In Soulaffector the player goes into a cursed forest (still without trees… : D) which kills and enslave the humans near it. You pass the forest as a shaman-like warlock and fight the forest by fighting the enslaved skeletons. You got the power of affection (rage (red), fear (violet) and compassion (turquoise)) to manipulate the skeletons. On the picture (top-left) you see, that the player has lot of rage and little fear and compassion. As a shaman he can pass his emotions through the lost souls to manipulate their behavior.
You can click on a skeleton and then on one of the three emotion bubbles. After that, the skeleton’s rage value increases, yours decreases. The skeleton gets a small red light to indicate his added rage point.
In the built there are the following behaviors for the skeletons:
- full of rage: dies
- full of fear: dies
- fear greater than the other emotions: stay / stop moving
- compassion greater than the other emotions: attack another skeleton (the compassion cools down so the attacking suffices to kill one skeleton
- rage greater zero and >= the other emotions: the skeleton attacks the player
This behavior works with some small bugs (poorly written code to manage the compassion… sometimes the skeleton ran to a dead skeleton to hit him or just attacks the player).
If the skeletons attack the player, he can’t move (but affect the skeletons) and the screen gets deeper and deeper (until it is black and you lost the game), but your rage increases too, so you can fight back.
Another possibility to gain new emotions is to talk with others. There are some textboxes implemented with a possibility to answer and every answer increases another emotion – but there are no actors than skeletons. There is no plot too. It is difficult to fight the skeletons without another way to increase fear and compassion, so there should be other ways to increase them too. It is interesting to handle the fight by fearing, enslaving and raging different skeleton enemies.
I needed a lot of time to create the graphics and emotions. I aimed to make lagging animations like in these old films – you know: http://www.youtube.com/watch?v=5yYeZMx1Y7U (1:50, watch it!). I like this style, it is so incredible horrifying : D
For creating it, I drew the skeleton-bodyparts on paper, scanned it and placed the bones in GIMP. Here I need a better toolchain or a simplifying framework part for bone-based animation, easy to initialize.
I kicked some ideas early because I realized that this game is too much work, e.g. to create a camp to rest or a skill system (not to make the player better, just weaken the enemies).
5 or 6 hours left… a new game?
5 or 6 hours before the 48 hours contest ends I was totally frustrated by my game: no trees and if there, an endless repetitive background, buggy fight system (and if it works, I thought, I gets boring), no story or plot, no aim, no well-polished graphics and animations and more…

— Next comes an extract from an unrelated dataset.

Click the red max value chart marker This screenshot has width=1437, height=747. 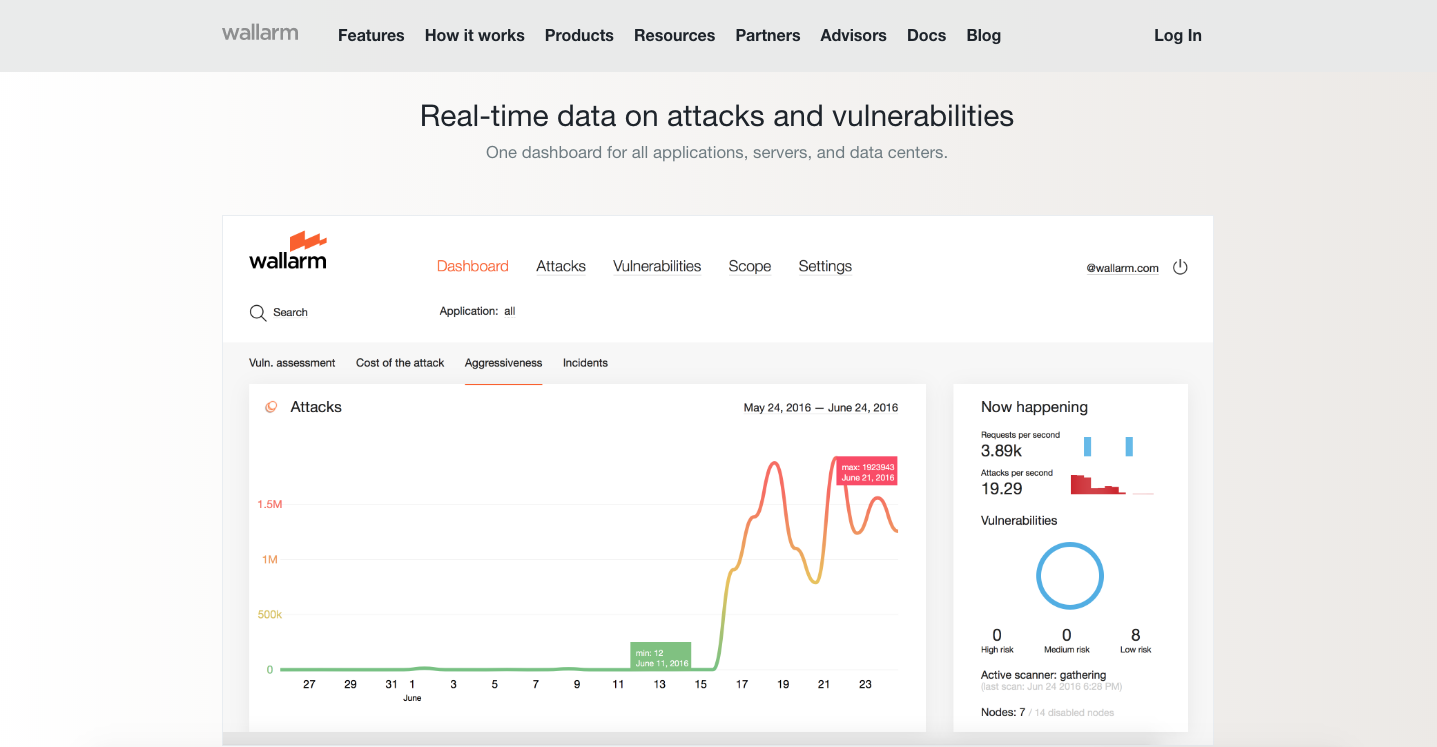point(867,472)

I wanted to give up and did a pause. After a shower I decided: hey, this was hard work and it is painful to drop it all, but I wanted to submit “something” and so I wanted to create a little game in the remaining time. Crazy but possible.
And yeah, I kicked some * and made a game in fucking 4 or 5 hours. I’m proud that I managed it and submit something, but it is so completely idiotic:
“I submit a game in a 48 hour competition”

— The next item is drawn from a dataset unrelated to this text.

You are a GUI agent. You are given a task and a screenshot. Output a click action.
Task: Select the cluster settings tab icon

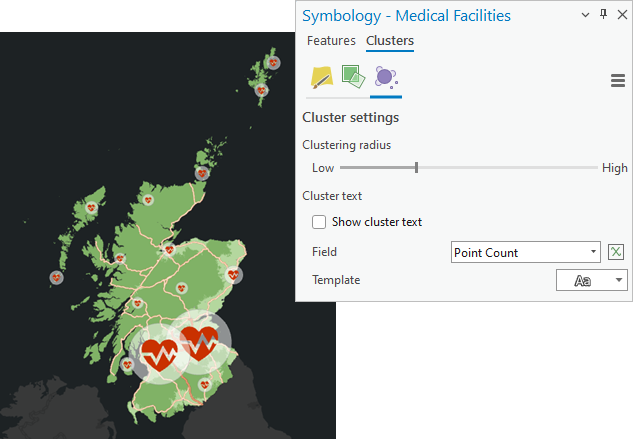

“How many hours did you invested?”
“4 or 5”
“Ehm… are you stupid?”
My tutorial for a 5 hour game (or what to do if you fail with time management)
First step: Fast game design: alone => christmas alone => empty room => what to do => shit idea => head meets table => head up => good idea => make a game with an angry guy who wants to break things in his room with his head => great success… or something like that.

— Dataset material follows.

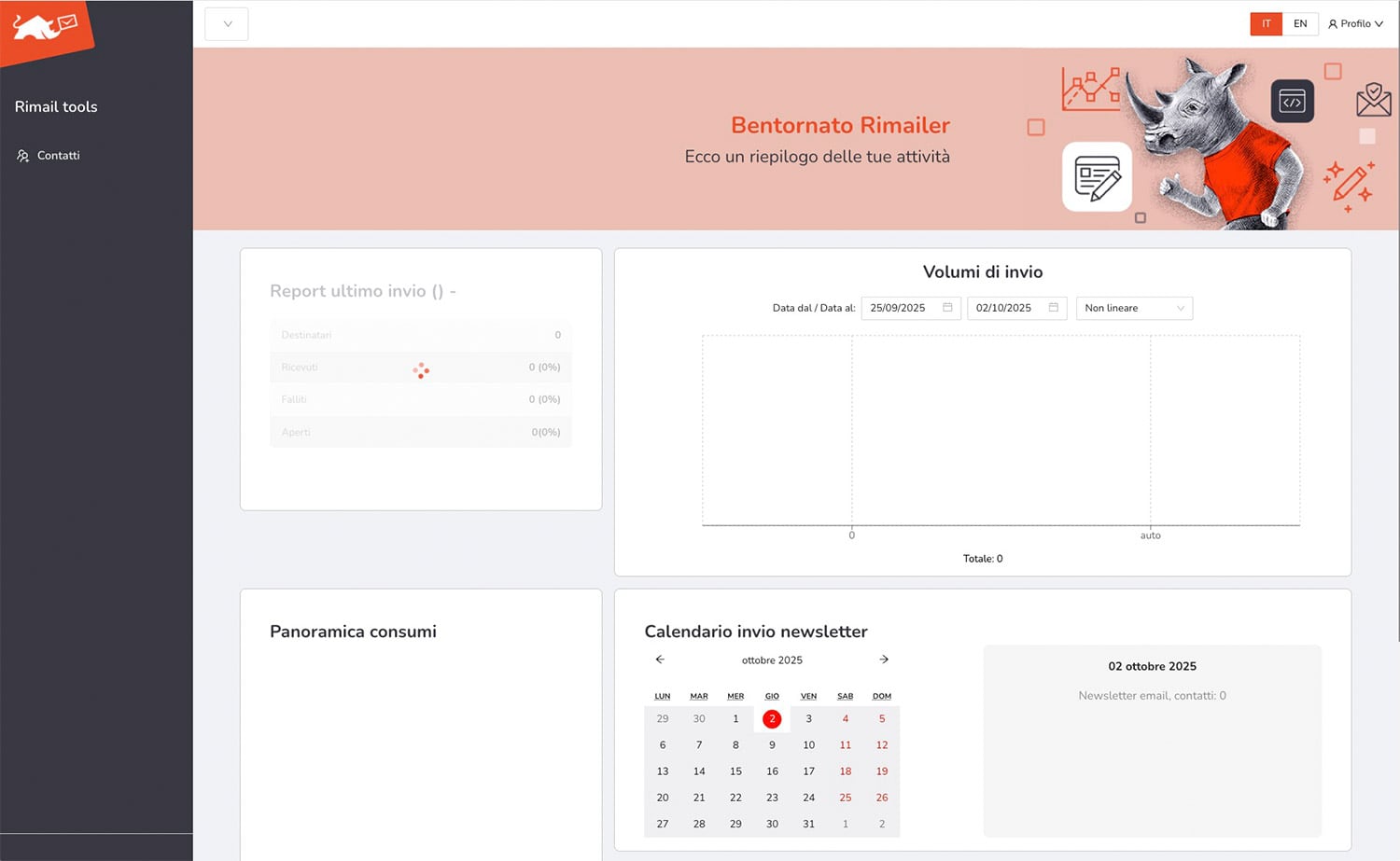Select highlighted day 2 in calendar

Second step: Fast painting: pixelart with gimp – just draw and draw and draw… room => wall-graphic for the bottom screen to show later on top of the playable field (transparency) => main character animation => test-item graphic in an undamaged and a damaged variant.
Third step: Program with C#/XNA and so fast as you can => invite your two best friends “Mr. Copy” and “Mrs. Paste” => it works. I did the interface, the simple logic, ending screen and this stuff, I thought this was the most work.
Fourth step: More and more items drawn and added.
Half hour before Ludum Dare ends I implemented the randomly generation of new levels by putting the items on random positions.
In the game you can run and strike (normal and strong strike, both with sound and a little white blinking). Both strikes have different damage values, range and power cost. Items have health and if the health is away, the item gets destroyed and the destroyed-variant of the item will be drawn on the screen. Left-top you got a red power bar which regenerate. After the timer expires, your score (accumulated damage) is displayed on an ending screen and you can restart the game. A feature here is, that big items like a table have collision, small things like a paper not. They have all an own health value, so you can destroy a letter by one hit and for a table you need some more. To get a high score, you must manage normal and strong strikes, e.g. strong strikes because of low range and high damage on heavy things and the normal strike with his high range for the weak items… some tactics possible like to run through the map to destroy all weak items by the normal strike… my best score was (I thought) 1700 or 1800.
Try to solve the “you are alone while christmas” with your head…
… like I did: solved submission deadline issue with my head : D
What went right:
- not slept too little or too much
- eat/drink okay
- highly motivated
- had a lot of fun
- I finished a game
- managing a very bad situation (5 hours left and no solid game)
What went wrong:
- poor time management
- no explicit plan
- tried to make a storybased game (even if you have the time, you will probably not have the concentration after the first session)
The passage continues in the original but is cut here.